* [Document extract]:
*** Begin section ***

Iran followed a similar approach to turn Iraq into an inferno for the United States, fearing that Washington planned to use a successful, democratic Iraq as a platform to subvert or threaten Iran. Iranian-backed Shiite militias employed improvised explosive devices to cause as many as 1,000 American casualties. Unlike the United States, which was saddled with the task of rebuilding Iraq, Tehran sought only to thwart Washington’s efforts. As Qais al-Khazali, the leader of an Iranian-backed Shiite militia in Iraq, told U.S. military interrogators, the United States spends “billions” on the war, while Iran spends “millions”—and yet Iran is more effective. Today, Iran’s Shiite militias are Iraq’s most powerful fighting force and a predatory Mafia that both enriches itself and secures Iran’s interests in the country.
Iran and its militias also played a decisive role in preventing the collapse of the brutal Assad regime in Syria, Tehran’s lone governmental ally in the region. What began as a tactical partnership against Saddam’s Iraq in the 1980s has been sustained by mutual antipathy toward the United States and Israel and by shared survival instincts. Despite renewed efforts by Arab states to lure Assad away from Tehran, the two governments are now dependent on each other: Assad needs Iran’s money and arms, and Tehran needs Syrian territory as a bridge to Hezbollah and a beachhead against Israel. In 2017, the BBC reported that Iran was building a “permanent military base” in Syria as an additional front against the Jewish state.
Despite theocratic Iran’s moral pretensions, its proxies, under economic duress, have increasingly turned to the illicit economy to grow their wealth. The cash-strapped Syrian government’s most valuable export is now Captagon, an illegal amphetamine that Hezbollah traffics globally with Tehran’s tacit support. The Iranian government, which has executed thousands of its own citizens for drug offenses, has become the de facto kingpin of one of the world’s largest narcotics smuggling networks.
More recently, Tehran has added Yemen to the list of countries where it wields significant sway through proxy militias. Iran provides the Houthis, who seized power in Sanaa in 2014, with weapons and other forms of support—also reportedly financed in part through the illicit sale of drugs. This has proved to be a low-cost way for Tehran to inflict enormous financial and reputational damage on Saudi Arabia, which is estimated to have spent over $100 billion on its intervention in Yemen and is widely considered to be responsible for the conflict’s horrific humanitarian toll. The Houthis’ intolerant rule and provocative slogans—wishing death to America, Israel, Jews, and followers of the Bahai faith—reflect the ideology of their Iranian patrons. And the group has sought to do to Saudi Arabia what Hamas and Hezbollah have long done to Israel—except with precision drones and other twenty-first-century technology instead of antiquated rockets and suicide bombers.

*** End section ***

* [Problem to work on]: Print the section on Iran's proxy militias word for word, from "Iran and its" up to and including "the Jewish state.".

* [Provided data]:
*** Begin section ***

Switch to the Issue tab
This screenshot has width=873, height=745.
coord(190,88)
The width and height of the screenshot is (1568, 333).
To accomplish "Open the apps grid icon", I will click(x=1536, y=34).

*** End section ***
*** Begin section ***

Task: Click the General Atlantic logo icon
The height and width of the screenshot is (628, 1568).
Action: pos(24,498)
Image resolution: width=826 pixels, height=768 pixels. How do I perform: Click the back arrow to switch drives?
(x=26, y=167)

*** End section ***

* [Reply to the task]:
Iran and its militias also played a decisive role in preventing the collapse of the brutal Assad regime in Syria, Tehran’s lone governmental ally in the region. What began as a tactical partnership against Saddam’s Iraq in the 1980s has been sustained by mutual antipathy toward the United States and Israel and by shared survival instincts. Despite renewed efforts by Arab states to lure Assad away from Tehran, the two governments are now dependent on each other: Assad needs Iran’s money and arms, and Tehran needs Syrian territory as a bridge to Hezbollah and a beachhead against Israel. In 2017, the BBC reported that Iran was building a “permanent military base” in Syria as an additional front against the Jewish state.